**Dataset records:**
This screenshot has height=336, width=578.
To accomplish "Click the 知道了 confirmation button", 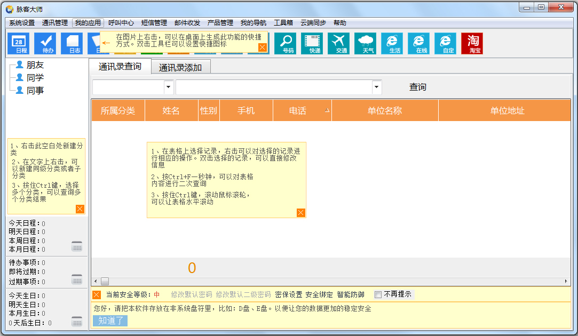I will tap(110, 321).
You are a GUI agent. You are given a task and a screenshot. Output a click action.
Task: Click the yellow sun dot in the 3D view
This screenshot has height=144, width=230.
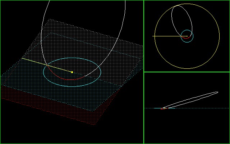pos(72,72)
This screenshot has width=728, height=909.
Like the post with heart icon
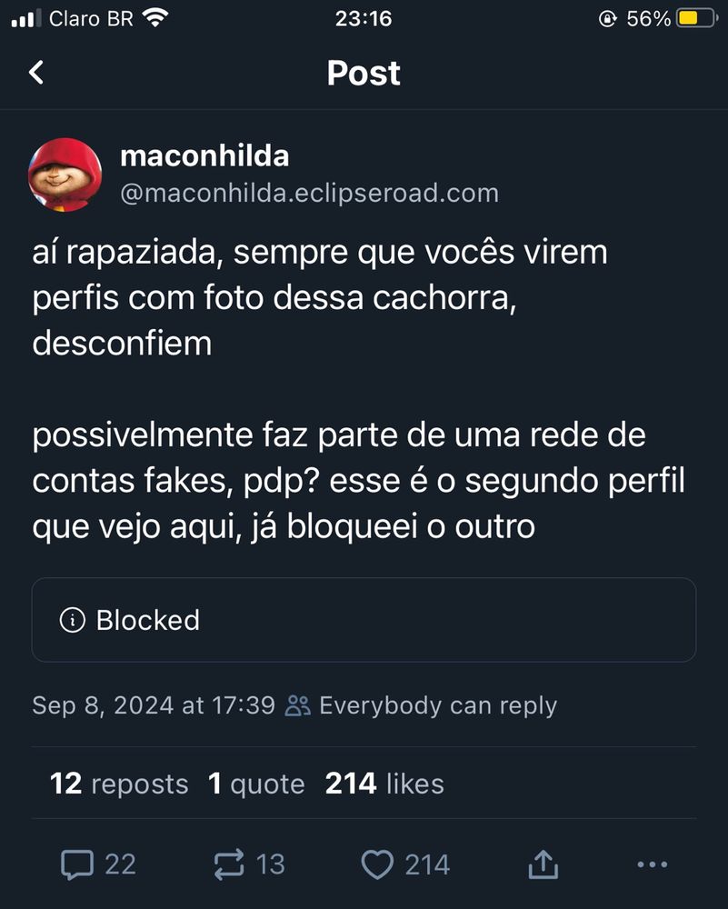[377, 864]
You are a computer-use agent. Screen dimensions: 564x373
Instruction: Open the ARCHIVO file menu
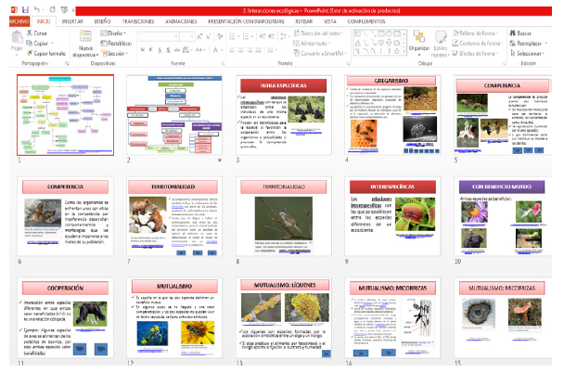16,19
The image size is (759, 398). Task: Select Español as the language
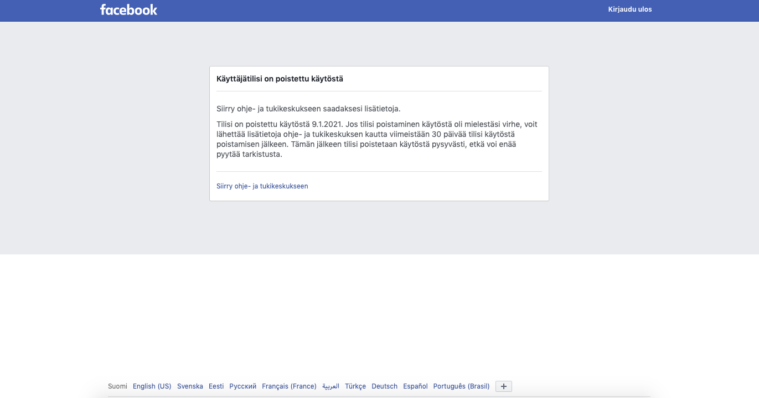point(415,386)
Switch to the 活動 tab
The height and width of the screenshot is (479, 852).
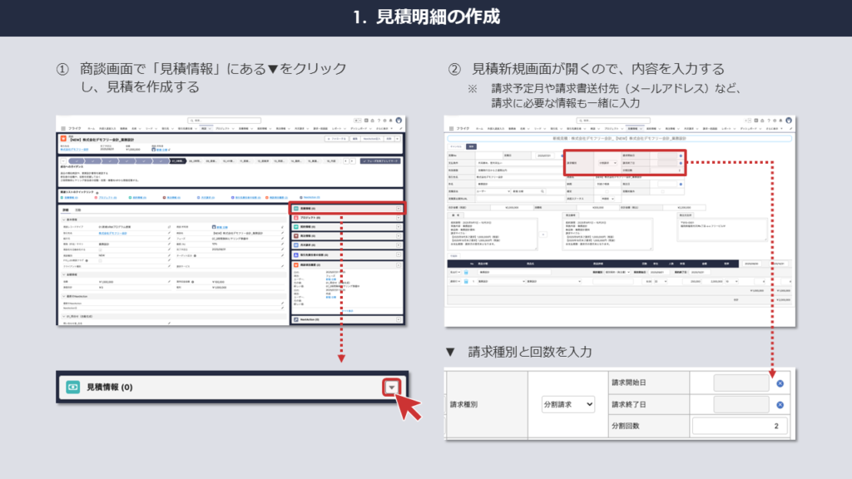(x=79, y=212)
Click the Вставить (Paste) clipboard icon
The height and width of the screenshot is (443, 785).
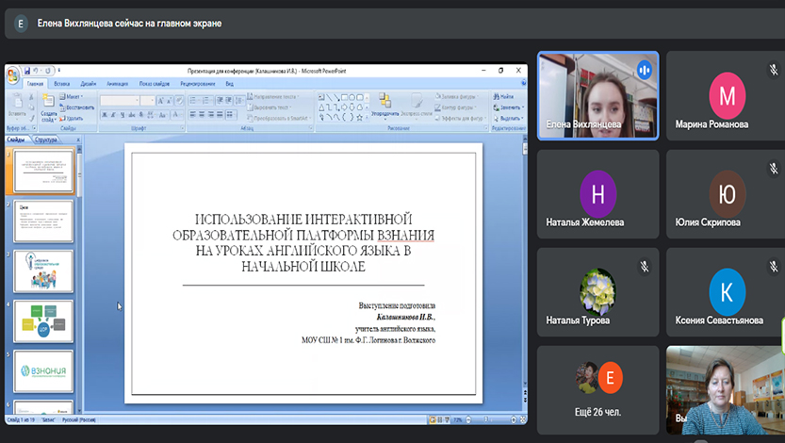pos(17,102)
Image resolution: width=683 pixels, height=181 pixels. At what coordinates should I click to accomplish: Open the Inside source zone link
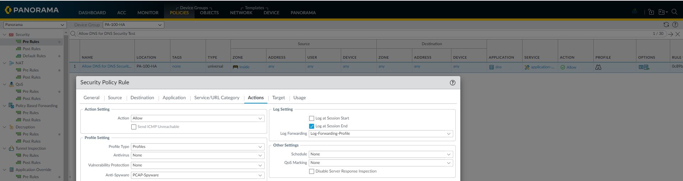[x=244, y=67]
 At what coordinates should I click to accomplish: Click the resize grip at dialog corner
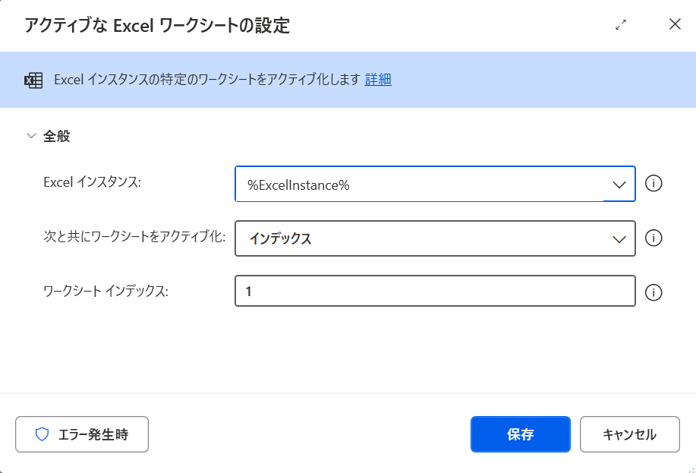(691, 469)
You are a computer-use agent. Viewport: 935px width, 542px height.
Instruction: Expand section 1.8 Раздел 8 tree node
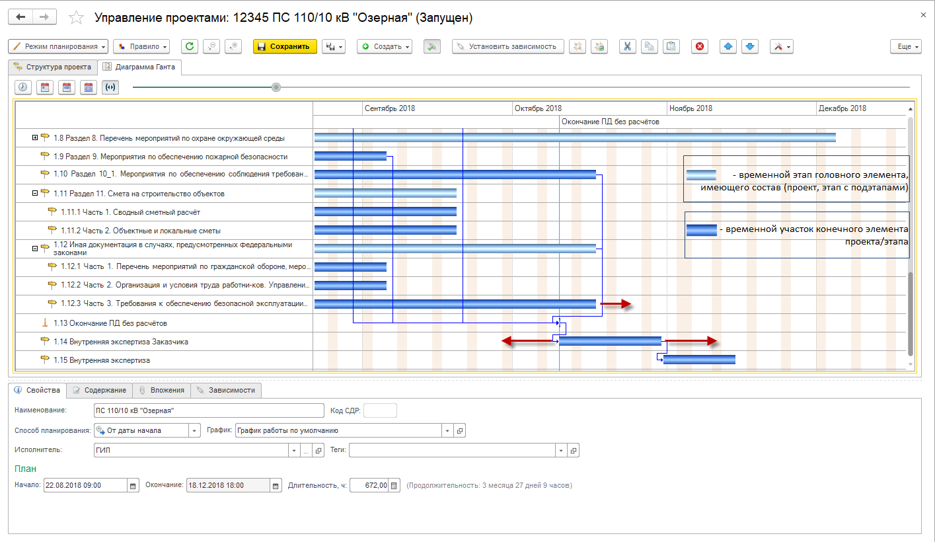[35, 138]
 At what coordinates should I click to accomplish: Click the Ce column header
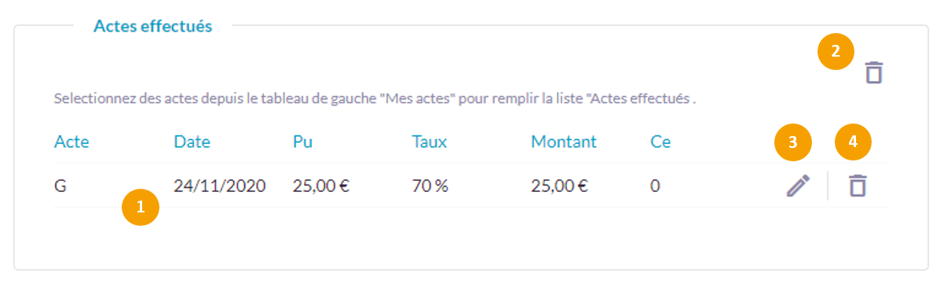point(660,142)
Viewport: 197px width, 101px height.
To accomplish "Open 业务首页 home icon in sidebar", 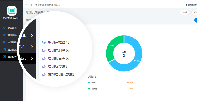I will tap(4, 28).
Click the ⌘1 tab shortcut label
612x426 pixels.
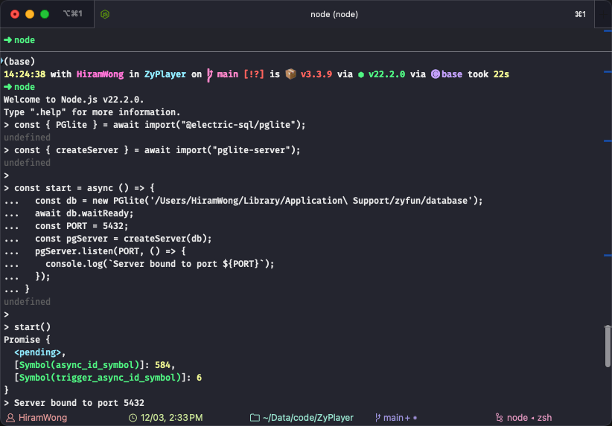580,14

**What is being asked:** After checking the entries, state how many lines contain "Viewport", and write nothing but the number.

**Your solution:** 2